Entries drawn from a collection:

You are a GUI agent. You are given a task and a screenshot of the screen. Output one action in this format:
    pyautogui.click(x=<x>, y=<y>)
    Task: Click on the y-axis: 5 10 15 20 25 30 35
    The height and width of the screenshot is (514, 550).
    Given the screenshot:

* _EXERCISE_
Reproduce every item above word for word.

* _ANSWER_
You are a GUI agent. You are given a task and a screenshot of the screen. Output one action in this format:
    pyautogui.click(x=<x>, y=<y>)
    Task: Click on the y-axis: 5 10 15 20 25 30 35
    The height and width of the screenshot is (514, 550).
    Given the screenshot:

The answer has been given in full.